Politique

Géométrie variable et transhumance politique : l’évolution du paysage sénégalais

Géométrie variable et transhumance politique : l’évolution du paysage sénégalais

Géométrie variable et transhumance politique au Sénégal

Le premier gouvernement formé en avril 2000 a marqué un tournant en réunissant des figures issues de divers courants politiques, certains aux antipodes des valeurs libérales du Parti démocratique sénégalais (PDS).

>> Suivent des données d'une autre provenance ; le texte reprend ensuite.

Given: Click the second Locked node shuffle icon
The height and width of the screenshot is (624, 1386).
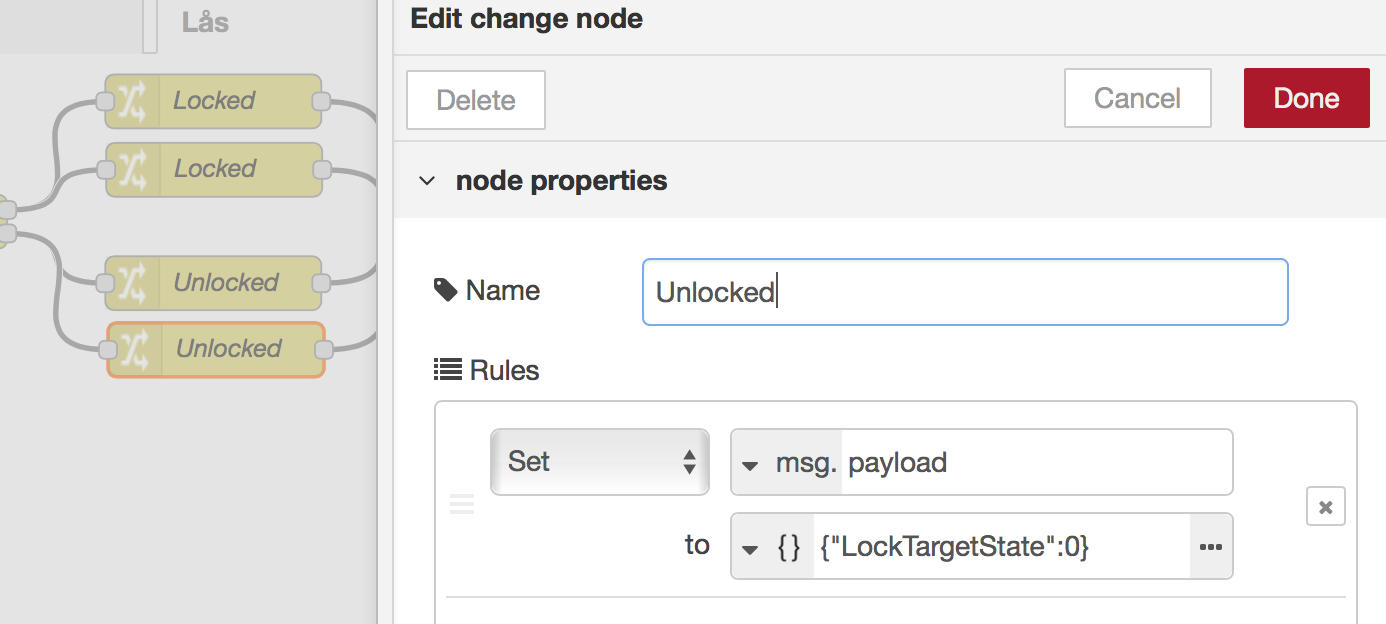Looking at the screenshot, I should [x=133, y=169].
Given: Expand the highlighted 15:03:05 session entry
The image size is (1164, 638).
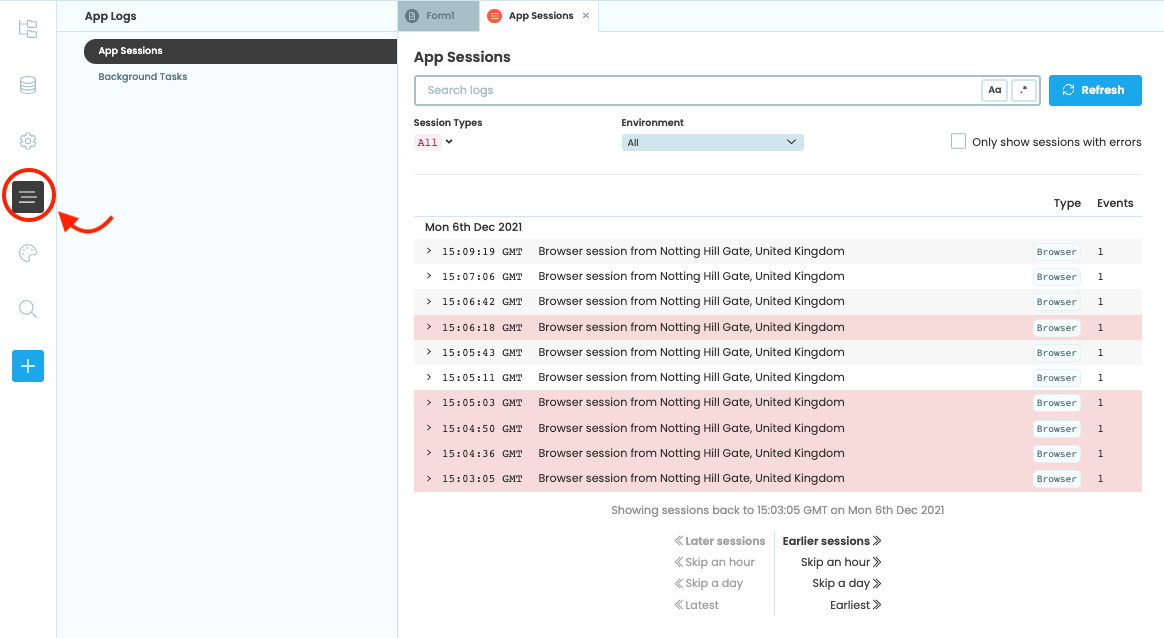Looking at the screenshot, I should tap(429, 478).
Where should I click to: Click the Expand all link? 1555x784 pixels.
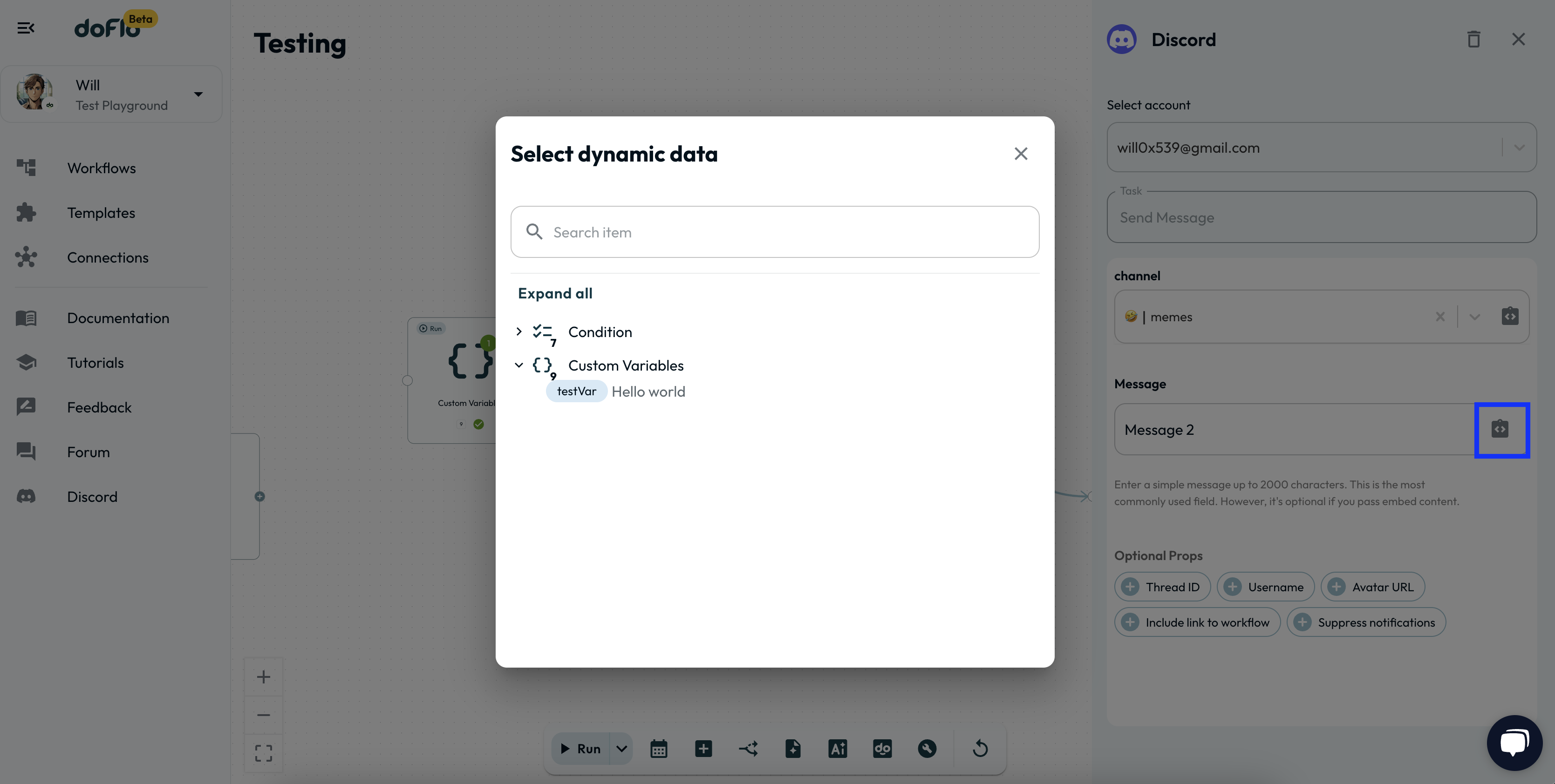tap(555, 294)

La politique sénégalaise contemporaine se caractérise par une géométrie variable des alliances. Contrairement aux idées reçues, cette pratique ne date pas de l’alternance de 2000. Cependant, c’est à partir de cette date que les recompositions partisanes ont pris une ampleur sans précédent, devenant indissociables de l’exercice du pouvoir. Sous le régime d’Abdou Diouf, le Parti socialiste (PS) dominait le paysage politique, mais les dernières années de son mandat ont été marquées par des fractures internes majeures. Djibo Ka, une figure emblématique du PS, a ainsi quitté le parti pour créer le Mouvement du renouveau en mars 1998, qui deviendra plus tard un pilier de l’Union pour le renouveau démocratique (URD). Aux élections législatives de mai 1998, l’URD a obtenu près de 13 % des suffrages et 11 sièges sur 140. Quelques mois plus tard, Moustapha Niasse, autre poids lourd du PS, a annoncé sa rupture définitive avec le parti. La création de l’Alliance des forces de progrès (AFP) en juillet 1999, officiellement reconnue en août de la même année, a confirmé cette tendance : le bloc socialiste n’était plus unifié à l’approche de l’élection présidentielle de 2000.

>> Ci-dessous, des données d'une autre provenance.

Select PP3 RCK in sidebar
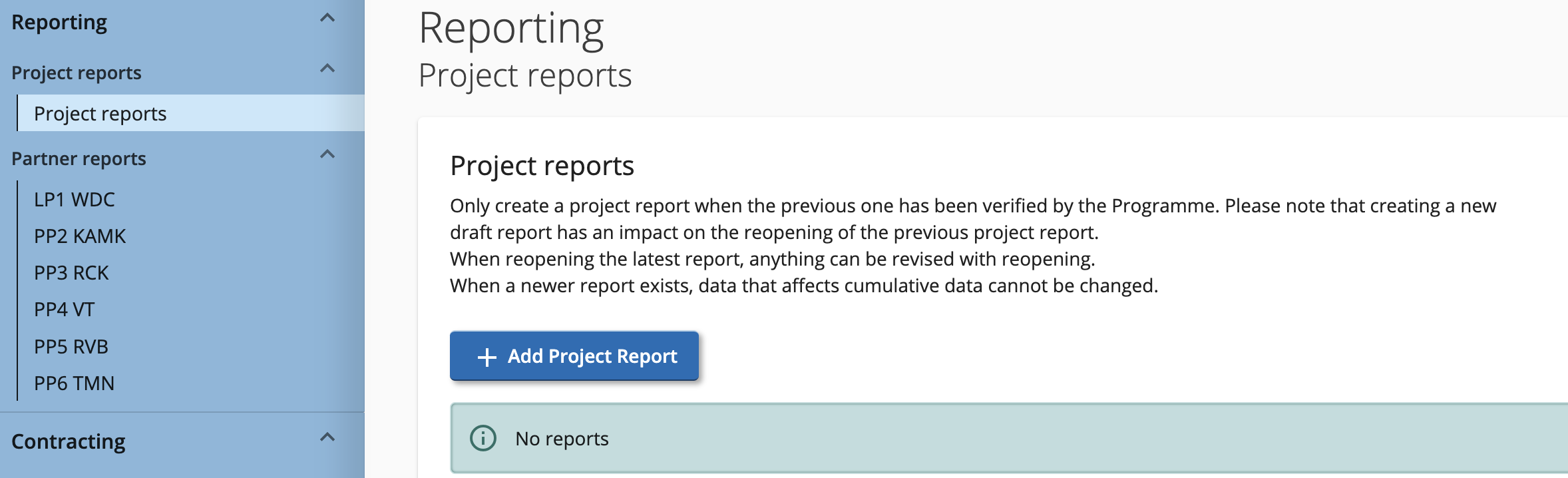Image resolution: width=1568 pixels, height=478 pixels. pyautogui.click(x=71, y=273)
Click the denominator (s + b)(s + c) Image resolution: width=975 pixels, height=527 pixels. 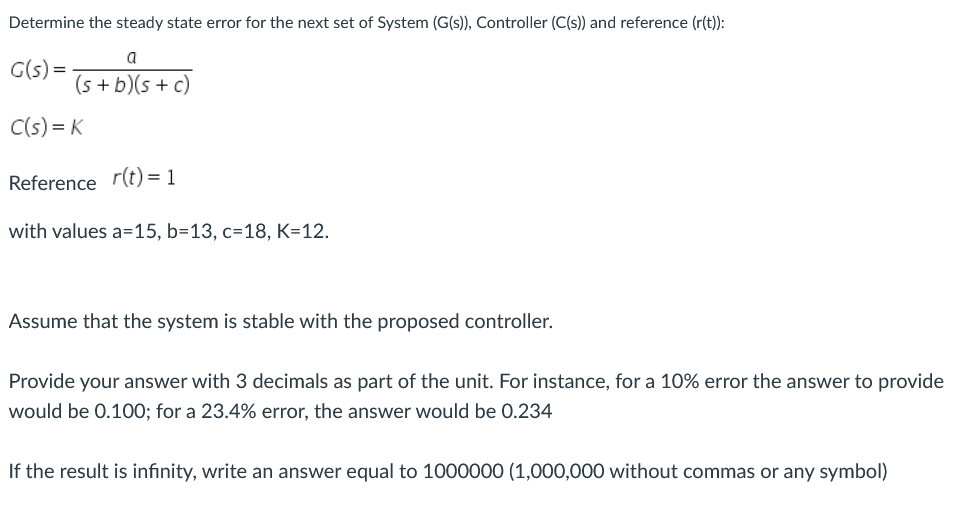[x=132, y=85]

1999-2000 : Les premières grandes recompositions

L’élection présidentielle de 2000 a servi de révélateur à cette nouvelle dynamique politique. Au premier tour, Abdou Diouf a recueilli 41,3 % des voix, Abdoulaye Wade 31 %, Moustapha Niasse 16,8 % et Djibo Ka 7,1 %. Au second tour, Moustapha Niasse a apporté son soutien à Wade, tandis que Djibo Ka a finalement choisi de soutenir Diouf, après une brève alliance avec Wade. La victoire de Wade avec 58,5 % des voix a mis fin à quarante ans de gouvernance socialiste. Cette élection a révélé une caractéristique majeure de la politique sénégalaise actuelle : les frontières entre adversaires, alliés et anciens partenaires sont devenues extrêmement poreuses.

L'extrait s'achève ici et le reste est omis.